Content starts
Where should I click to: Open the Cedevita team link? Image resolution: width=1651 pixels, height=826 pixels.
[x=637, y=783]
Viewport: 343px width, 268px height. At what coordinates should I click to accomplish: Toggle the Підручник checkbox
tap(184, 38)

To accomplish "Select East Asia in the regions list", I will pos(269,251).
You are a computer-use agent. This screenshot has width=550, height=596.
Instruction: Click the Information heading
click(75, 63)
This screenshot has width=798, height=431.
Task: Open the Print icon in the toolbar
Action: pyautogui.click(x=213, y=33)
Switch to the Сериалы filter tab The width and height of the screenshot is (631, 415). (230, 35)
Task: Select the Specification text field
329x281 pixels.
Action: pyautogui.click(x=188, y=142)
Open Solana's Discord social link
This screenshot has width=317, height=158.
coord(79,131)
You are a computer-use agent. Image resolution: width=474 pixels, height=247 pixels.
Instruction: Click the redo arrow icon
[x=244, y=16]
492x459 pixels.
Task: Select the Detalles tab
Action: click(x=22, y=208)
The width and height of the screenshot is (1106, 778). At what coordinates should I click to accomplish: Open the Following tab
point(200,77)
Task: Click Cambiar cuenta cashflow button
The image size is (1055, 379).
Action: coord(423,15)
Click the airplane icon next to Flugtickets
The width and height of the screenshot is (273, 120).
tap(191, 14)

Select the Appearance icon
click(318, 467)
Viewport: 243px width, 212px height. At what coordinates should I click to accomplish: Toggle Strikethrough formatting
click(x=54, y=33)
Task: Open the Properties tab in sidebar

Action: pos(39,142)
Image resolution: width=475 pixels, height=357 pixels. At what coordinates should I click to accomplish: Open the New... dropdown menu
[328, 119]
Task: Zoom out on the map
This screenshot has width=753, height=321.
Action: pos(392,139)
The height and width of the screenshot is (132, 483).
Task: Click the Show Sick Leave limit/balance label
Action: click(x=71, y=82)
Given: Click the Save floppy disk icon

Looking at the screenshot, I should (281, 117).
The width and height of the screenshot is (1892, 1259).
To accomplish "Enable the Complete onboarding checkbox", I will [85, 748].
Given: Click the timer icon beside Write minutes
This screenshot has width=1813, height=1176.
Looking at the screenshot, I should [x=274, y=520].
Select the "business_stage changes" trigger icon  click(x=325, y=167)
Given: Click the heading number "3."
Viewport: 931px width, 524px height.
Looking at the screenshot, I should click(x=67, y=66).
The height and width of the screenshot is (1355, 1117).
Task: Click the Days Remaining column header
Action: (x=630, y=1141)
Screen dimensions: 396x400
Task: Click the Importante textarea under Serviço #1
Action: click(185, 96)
Content ends
- [REQUIREMENT]:
The number of lines in the data holding the string "computer" is the whole answer.

- [RESPONSE FOR THIS EXERCISE]:
2